At Bitext, we have a ‘food delivery’ intent. When users communicate phrases like “I want to order food”, “I am hungry, let’s order something” or “Let’s get pizza delivered”, the fine-tuned model correctly identifies these as related to ‘food delivery’ intent.
From our explorations, we discovered that well-curated language data can deliver an impressive starting accuracy exceeding 90%.
Data: The Cornerstone of Fine-tuning
The Bitext Customer Service Open Dataset embodies 27 user intents, typically ranging from simplistic functions like ‘place an order’ to intricate interactions such as ‘get a refund’ and ‘reach out to customer service.’ The dataset embraces both unique intents and closely-related intents to push the boundaries of our machine learning model and build a sturdier system, in essence.
To comprehensively examine the influence of data size on model performance, we embarked on generating subsets of data with varying utterances per intent — from 1 to a whopping 5000.
Experiments: Setting Our Proposals to Test
For our experiments, we engaged OpenAI’s ada model, renowned for its efficiency and admirable critical task performance when juxtaposed with other models.

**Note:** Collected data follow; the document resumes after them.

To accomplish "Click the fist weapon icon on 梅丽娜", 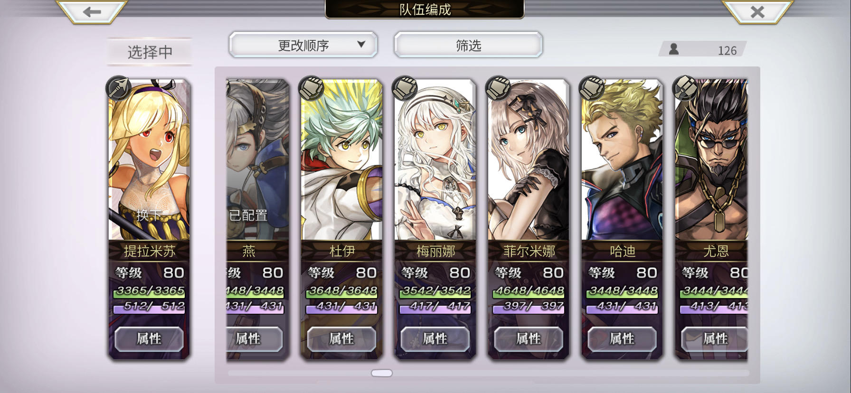I will [x=405, y=88].
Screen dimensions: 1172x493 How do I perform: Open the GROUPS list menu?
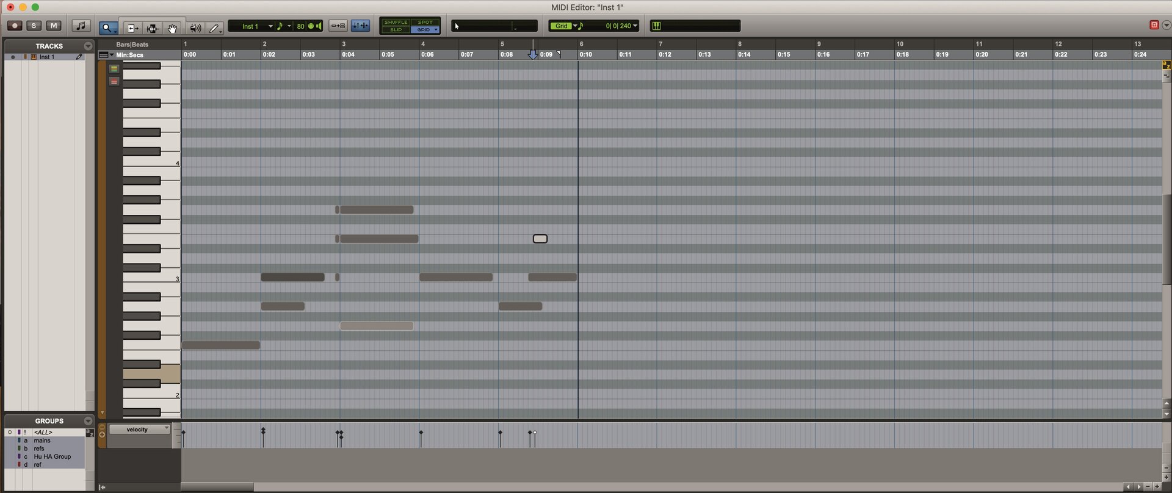(x=88, y=421)
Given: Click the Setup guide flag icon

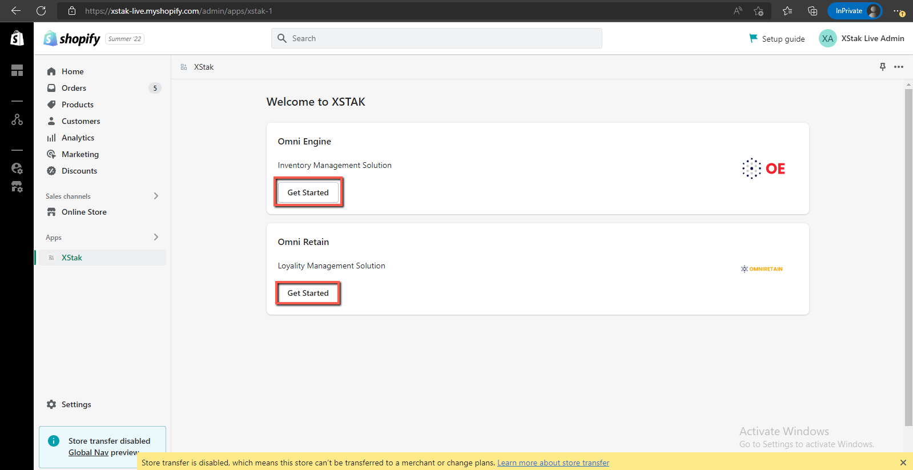Looking at the screenshot, I should pos(753,38).
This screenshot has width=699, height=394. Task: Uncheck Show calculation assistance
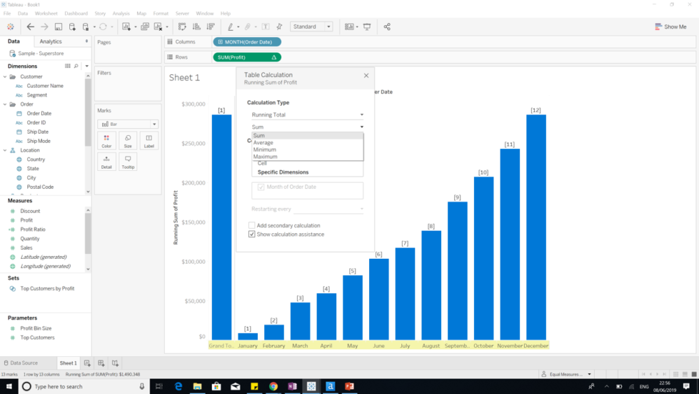(x=252, y=234)
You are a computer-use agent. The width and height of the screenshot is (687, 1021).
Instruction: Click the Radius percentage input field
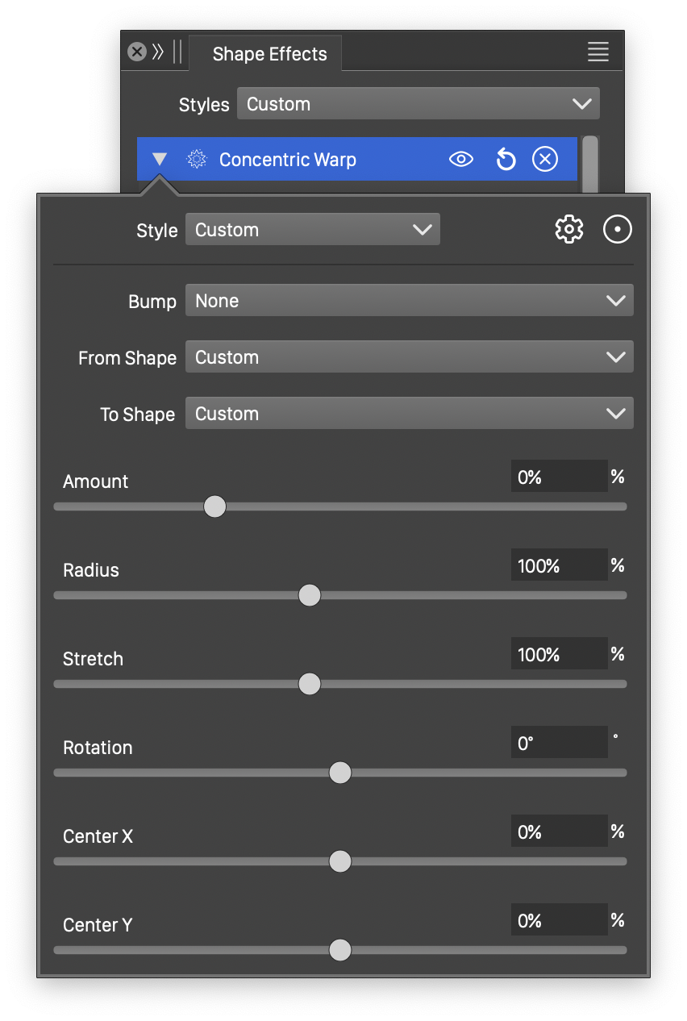558,565
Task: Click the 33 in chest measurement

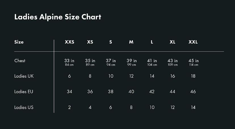Action: tap(70, 61)
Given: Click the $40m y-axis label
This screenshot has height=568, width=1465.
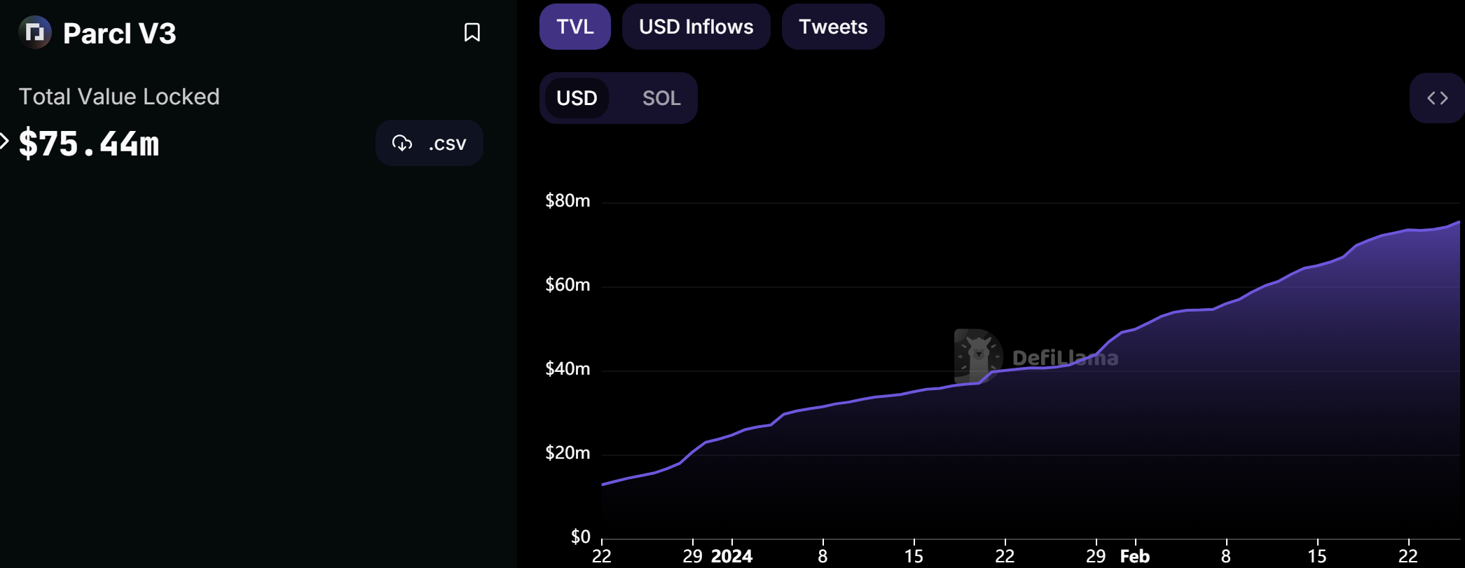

We fine-tuned several instances of the ada model using distinct subsets of data alongside specific epochs and batch sizes.
Moreover, a well-rounded validation set and a test set with about 1000 and 1100 examples respectively ensured accuracy.
A Unique Approach to Test Set Creation
Creating the test set was a two-pronged approach — manual and through GPT-3.5 generation, governed by rigorous review parameters to eliminate irrelevant or hallucinated content.
Insights from the Results — A Snapshot
To highlight the correlation between training data size and model performance, experimental runs were conducted using data subsets ranging from 1 to 5000 utterances per intent. Here’s a succinct representation of accuracy outcomes fetched by each subset.
Data and Corresponding Accuracy (%)
Wrapping Up: Transforming the Chatbot Experience
Our primary focus rests in ameliorating Chatbots’ intent recognition efficiency using generative LLMs. Fine-tuning OpenAI GPT-3 in alignment with our Customer Service Open Dataset, we could straightaway attain a staggering 90% accuracy. Moreover, with 250 to 1000 utterances per intent, the accuracy hovered close to 92%.
We anticipate future Chatbots, equipped with this advanced intent recognition capability and empowered by user feedback via repetitive assessments and training, will exceed 95% accuracy.
In essence, our novel findings present the immense potential of generative LLMs in augmenting intent recognition within Chatbots, catalyzing efficient and factual user interactions. The constancy of these model enhancements spurred by real-world usage and user feedback pledges even heftier performance gains in the days to come. Please share your thoughts or experiences in the comments; we’d be delighted to engage.